Do you think there's anyone left in this world that hasn't masturbated in a computer chair?
He was like an evil genius with the clitoris. I don't stand a chance.
She devotes each year to either men or women. I waited all year for her to be straight, tonights the night.
I woke up and found 10 txts from him. All sent at 6:30 am, and all about the muffin man.
I just had a flashback of 4:30am: me hugging the toilet bowl and you handing me a jar of pickles to open. There is something seriously wrong with us.
Paying 5 grand for boobs is saving me like 10 grand in weed
getting a black eye the first day of spring break really sets the tone for the rest of the week.

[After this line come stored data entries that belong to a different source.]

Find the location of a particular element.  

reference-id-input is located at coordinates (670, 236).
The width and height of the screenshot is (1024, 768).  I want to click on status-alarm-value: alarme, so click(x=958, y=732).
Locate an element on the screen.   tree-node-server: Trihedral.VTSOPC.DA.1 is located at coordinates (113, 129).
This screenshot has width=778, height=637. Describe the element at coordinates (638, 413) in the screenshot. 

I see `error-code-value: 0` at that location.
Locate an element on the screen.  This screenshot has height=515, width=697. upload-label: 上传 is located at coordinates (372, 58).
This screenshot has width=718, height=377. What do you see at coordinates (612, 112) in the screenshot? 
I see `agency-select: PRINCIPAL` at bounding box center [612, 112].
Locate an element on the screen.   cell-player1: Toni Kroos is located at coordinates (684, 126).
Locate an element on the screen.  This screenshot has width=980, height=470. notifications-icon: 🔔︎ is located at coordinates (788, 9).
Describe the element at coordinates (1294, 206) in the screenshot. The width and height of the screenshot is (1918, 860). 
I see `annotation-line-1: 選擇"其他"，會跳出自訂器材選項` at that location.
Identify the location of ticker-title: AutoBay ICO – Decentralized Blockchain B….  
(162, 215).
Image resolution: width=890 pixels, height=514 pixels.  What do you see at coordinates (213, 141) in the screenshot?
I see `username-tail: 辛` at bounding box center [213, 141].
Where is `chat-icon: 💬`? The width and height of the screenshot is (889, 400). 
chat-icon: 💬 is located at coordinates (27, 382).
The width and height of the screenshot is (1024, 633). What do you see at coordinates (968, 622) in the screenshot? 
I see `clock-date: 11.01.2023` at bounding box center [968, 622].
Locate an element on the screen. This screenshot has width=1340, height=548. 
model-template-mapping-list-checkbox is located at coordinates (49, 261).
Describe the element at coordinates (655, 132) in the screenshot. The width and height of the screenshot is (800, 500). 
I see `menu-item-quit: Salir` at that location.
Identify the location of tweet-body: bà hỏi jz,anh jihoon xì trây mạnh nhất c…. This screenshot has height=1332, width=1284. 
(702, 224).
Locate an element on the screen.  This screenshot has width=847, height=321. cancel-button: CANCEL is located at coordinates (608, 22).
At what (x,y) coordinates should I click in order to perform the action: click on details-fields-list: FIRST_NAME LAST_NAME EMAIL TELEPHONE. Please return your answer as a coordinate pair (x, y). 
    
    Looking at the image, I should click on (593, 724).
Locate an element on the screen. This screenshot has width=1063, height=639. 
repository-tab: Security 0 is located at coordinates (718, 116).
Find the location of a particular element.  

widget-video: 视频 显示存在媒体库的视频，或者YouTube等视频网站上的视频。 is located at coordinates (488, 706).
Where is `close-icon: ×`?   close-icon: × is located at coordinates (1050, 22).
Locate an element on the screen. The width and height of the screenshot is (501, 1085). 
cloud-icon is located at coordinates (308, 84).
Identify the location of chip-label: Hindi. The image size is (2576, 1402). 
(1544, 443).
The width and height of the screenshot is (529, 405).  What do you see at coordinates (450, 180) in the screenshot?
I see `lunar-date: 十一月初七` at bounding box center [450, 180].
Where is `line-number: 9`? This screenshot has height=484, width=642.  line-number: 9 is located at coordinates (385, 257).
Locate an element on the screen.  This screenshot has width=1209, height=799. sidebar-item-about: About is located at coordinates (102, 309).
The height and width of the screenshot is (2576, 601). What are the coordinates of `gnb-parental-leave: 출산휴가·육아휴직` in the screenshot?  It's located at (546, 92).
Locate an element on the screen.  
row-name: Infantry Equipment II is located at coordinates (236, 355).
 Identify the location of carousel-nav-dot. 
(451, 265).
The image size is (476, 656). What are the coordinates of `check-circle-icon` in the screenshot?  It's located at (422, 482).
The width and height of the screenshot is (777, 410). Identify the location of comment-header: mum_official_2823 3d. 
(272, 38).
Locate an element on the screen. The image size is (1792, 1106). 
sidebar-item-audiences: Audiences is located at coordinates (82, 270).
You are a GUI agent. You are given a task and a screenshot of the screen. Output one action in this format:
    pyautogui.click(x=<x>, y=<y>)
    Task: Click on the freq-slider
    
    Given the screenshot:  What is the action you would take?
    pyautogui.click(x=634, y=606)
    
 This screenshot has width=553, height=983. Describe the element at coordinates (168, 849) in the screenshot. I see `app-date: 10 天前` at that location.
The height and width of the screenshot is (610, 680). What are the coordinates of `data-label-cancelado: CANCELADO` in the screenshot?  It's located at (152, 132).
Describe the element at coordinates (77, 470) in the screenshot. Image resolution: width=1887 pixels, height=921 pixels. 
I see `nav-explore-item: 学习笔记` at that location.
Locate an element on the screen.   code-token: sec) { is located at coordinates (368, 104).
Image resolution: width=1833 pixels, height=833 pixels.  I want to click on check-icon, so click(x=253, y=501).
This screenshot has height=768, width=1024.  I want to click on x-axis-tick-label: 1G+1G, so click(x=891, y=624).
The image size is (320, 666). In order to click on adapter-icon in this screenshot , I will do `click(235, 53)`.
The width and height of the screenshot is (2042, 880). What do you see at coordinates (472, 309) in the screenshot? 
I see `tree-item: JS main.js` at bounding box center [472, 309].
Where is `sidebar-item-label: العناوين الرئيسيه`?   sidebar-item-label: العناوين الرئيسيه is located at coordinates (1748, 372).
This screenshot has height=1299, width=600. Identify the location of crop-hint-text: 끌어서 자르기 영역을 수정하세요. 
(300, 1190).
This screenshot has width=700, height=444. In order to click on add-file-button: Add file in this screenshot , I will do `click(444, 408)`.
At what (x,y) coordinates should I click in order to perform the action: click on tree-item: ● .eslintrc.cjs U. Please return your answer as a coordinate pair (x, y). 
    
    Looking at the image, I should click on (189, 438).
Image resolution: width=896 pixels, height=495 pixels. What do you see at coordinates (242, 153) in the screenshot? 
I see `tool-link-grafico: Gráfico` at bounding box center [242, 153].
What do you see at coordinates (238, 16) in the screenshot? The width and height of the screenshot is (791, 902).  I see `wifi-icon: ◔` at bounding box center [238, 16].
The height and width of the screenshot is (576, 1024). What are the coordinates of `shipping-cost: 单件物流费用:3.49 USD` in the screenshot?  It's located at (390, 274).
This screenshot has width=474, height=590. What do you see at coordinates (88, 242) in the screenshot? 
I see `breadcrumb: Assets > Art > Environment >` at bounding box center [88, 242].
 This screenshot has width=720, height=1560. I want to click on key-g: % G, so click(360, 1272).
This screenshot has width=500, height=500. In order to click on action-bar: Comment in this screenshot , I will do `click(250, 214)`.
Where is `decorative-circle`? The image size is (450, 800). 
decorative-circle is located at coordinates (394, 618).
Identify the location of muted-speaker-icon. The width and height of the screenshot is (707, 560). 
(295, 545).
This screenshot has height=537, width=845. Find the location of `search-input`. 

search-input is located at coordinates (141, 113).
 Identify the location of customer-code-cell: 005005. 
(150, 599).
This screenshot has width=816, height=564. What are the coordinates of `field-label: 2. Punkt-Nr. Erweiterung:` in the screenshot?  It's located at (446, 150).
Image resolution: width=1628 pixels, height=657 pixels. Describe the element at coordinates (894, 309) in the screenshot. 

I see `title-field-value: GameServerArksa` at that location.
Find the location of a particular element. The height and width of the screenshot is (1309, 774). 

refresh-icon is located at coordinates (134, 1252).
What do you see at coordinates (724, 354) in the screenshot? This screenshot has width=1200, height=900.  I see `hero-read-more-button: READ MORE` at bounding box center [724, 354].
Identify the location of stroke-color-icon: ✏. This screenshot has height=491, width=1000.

Rolled in at 3:30am from the strip club, with all the screaming I did, Siri doesn't even recognize my voice this morning,
If you're asking how many times you took off your clothes and played with the tiki torches.....the answer is 3.
He was wearing a tux and a big sombrero so it automatically made the flute he was playing totally cool
Nothing like hearing "I found your pinky nail" before you even noticed it was missing.
Okay so, sorry but last night we had to put a note on your chest and a key around your neck just so you would make it home.
He took my virginity but also my remaining pizza. i dont know how to feel right now.
I have a gay crossdressing neighbor that's dresses up as a slutty pirate. 6 beers from now I would have hit on him. I hate halloween.
I partied with 2 slutty ninja turtles from Sweden last night, I Love Halloween.